Problem to solve ▸
Each entry needs to be given again, character for character.

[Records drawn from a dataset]
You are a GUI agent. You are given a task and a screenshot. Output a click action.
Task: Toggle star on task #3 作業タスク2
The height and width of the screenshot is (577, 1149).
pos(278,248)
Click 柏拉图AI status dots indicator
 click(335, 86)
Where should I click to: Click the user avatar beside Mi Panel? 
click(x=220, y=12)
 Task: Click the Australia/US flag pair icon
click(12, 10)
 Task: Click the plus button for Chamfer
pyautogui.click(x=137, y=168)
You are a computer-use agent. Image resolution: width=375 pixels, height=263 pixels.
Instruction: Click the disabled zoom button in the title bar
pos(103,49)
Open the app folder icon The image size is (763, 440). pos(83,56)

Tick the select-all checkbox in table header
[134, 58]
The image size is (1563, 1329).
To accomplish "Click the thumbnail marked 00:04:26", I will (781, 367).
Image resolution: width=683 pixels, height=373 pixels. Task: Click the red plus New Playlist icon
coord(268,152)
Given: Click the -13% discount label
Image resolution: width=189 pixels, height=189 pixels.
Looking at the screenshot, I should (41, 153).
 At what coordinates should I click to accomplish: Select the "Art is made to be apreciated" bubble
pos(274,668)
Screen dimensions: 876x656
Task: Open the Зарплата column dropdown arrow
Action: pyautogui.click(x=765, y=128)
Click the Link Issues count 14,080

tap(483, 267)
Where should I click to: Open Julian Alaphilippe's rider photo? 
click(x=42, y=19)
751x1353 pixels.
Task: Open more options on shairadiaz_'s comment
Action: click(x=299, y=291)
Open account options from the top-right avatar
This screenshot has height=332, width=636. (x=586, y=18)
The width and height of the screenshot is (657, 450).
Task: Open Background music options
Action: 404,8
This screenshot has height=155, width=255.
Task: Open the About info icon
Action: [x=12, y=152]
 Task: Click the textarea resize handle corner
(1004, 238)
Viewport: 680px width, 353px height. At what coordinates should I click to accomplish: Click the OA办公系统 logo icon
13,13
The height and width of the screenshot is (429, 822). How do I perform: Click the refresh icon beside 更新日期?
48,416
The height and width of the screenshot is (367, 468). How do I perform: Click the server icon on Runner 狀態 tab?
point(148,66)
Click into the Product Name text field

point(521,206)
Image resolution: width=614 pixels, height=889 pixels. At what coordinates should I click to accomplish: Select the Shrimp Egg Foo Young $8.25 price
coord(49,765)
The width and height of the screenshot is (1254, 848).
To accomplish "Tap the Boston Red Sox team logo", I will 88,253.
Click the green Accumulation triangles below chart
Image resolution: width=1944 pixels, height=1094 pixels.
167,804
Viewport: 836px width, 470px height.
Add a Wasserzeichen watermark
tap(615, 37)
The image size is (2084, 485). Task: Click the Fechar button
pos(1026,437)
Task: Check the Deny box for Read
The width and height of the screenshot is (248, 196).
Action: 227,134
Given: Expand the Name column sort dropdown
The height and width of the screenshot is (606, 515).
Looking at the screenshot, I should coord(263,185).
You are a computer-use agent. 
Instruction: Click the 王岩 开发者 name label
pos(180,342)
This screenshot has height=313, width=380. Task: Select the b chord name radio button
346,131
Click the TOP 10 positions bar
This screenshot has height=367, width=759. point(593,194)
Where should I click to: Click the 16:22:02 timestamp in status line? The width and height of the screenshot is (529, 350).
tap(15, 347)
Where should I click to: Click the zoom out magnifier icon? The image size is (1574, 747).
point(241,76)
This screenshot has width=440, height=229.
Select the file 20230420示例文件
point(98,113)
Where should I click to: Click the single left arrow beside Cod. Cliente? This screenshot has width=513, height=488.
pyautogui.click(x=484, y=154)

Task answer ▸
You are a GUI agent. You are given a task and a screenshot. Output a click action.
Task: Toggle star on task #3 作業タスク2
The height and width of the screenshot is (577, 1149).
pos(278,248)
Click 柏拉图AI status dots indicator
 click(335, 86)
Where should I click to: Click the user avatar beside Mi Panel? 
click(x=220, y=12)
 Task: Click the Australia/US flag pair icon
click(12, 10)
 Task: Click the plus button for Chamfer
pyautogui.click(x=137, y=168)
You are a computer-use agent. Image resolution: width=375 pixels, height=263 pixels.
Instruction: Click the disabled zoom button in the title bar
pos(103,49)
Open the app folder icon The image size is (763, 440). pos(83,56)

Tick the select-all checkbox in table header
[134, 58]
The image size is (1563, 1329).
To accomplish "Click the thumbnail marked 00:04:26", I will (781, 367).
Image resolution: width=683 pixels, height=373 pixels. Task: Click the red plus New Playlist icon
coord(268,152)
Given: Click the -13% discount label
Image resolution: width=189 pixels, height=189 pixels.
Looking at the screenshot, I should (41, 153).
 At what coordinates should I click to accomplish: Select the "Art is made to be apreciated" bubble
pos(274,668)
Screen dimensions: 876x656
Task: Open the Зарплата column dropdown arrow
Action: pyautogui.click(x=765, y=128)
Click the Link Issues count 14,080

tap(483, 267)
Where should I click to: Open Julian Alaphilippe's rider photo? 
click(x=42, y=19)
751x1353 pixels.
Task: Open more options on shairadiaz_'s comment
Action: click(x=299, y=291)
Open account options from the top-right avatar
This screenshot has height=332, width=636. (x=586, y=18)
The width and height of the screenshot is (657, 450).
Task: Open Background music options
Action: 404,8
This screenshot has height=155, width=255.
Task: Open the About info icon
Action: [x=12, y=152]
 Task: Click the textarea resize handle corner
(1004, 238)
Viewport: 680px width, 353px height. At what coordinates should I click to accomplish: Click the OA办公系统 logo icon
13,13
The height and width of the screenshot is (429, 822). How do I perform: Click the refresh icon beside 更新日期?
48,416
The height and width of the screenshot is (367, 468). How do I perform: Click the server icon on Runner 狀態 tab?
point(148,66)
Click into the Product Name text field

point(521,206)
Image resolution: width=614 pixels, height=889 pixels. At what coordinates should I click to accomplish: Select the Shrimp Egg Foo Young $8.25 price
coord(49,765)
The width and height of the screenshot is (1254, 848).
To accomplish "Tap the Boston Red Sox team logo", I will 88,253.
Click the green Accumulation triangles below chart
Image resolution: width=1944 pixels, height=1094 pixels.
167,804
Viewport: 836px width, 470px height.
Add a Wasserzeichen watermark
tap(615, 37)
The image size is (2084, 485). Task: Click the Fechar button
pos(1026,437)
Task: Check the Deny box for Read
The width and height of the screenshot is (248, 196).
Action: 227,134
Given: Expand the Name column sort dropdown
The height and width of the screenshot is (606, 515).
Looking at the screenshot, I should coord(263,185).
You are a computer-use agent. 
Instruction: Click the 王岩 开发者 name label
pos(180,342)
This screenshot has height=313, width=380. Task: Select the b chord name radio button
346,131
Click the TOP 10 positions bar
This screenshot has height=367, width=759. point(593,194)
Where should I click to: Click the 16:22:02 timestamp in status line? The width and height of the screenshot is (529, 350).
tap(15, 347)
Where should I click to: Click the zoom out magnifier icon? The image size is (1574, 747).
point(241,76)
This screenshot has width=440, height=229.
Select the file 20230420示例文件
point(98,113)
Where should I click to: Click the single left arrow beside Cod. Cliente? This screenshot has width=513, height=488.
pyautogui.click(x=484, y=154)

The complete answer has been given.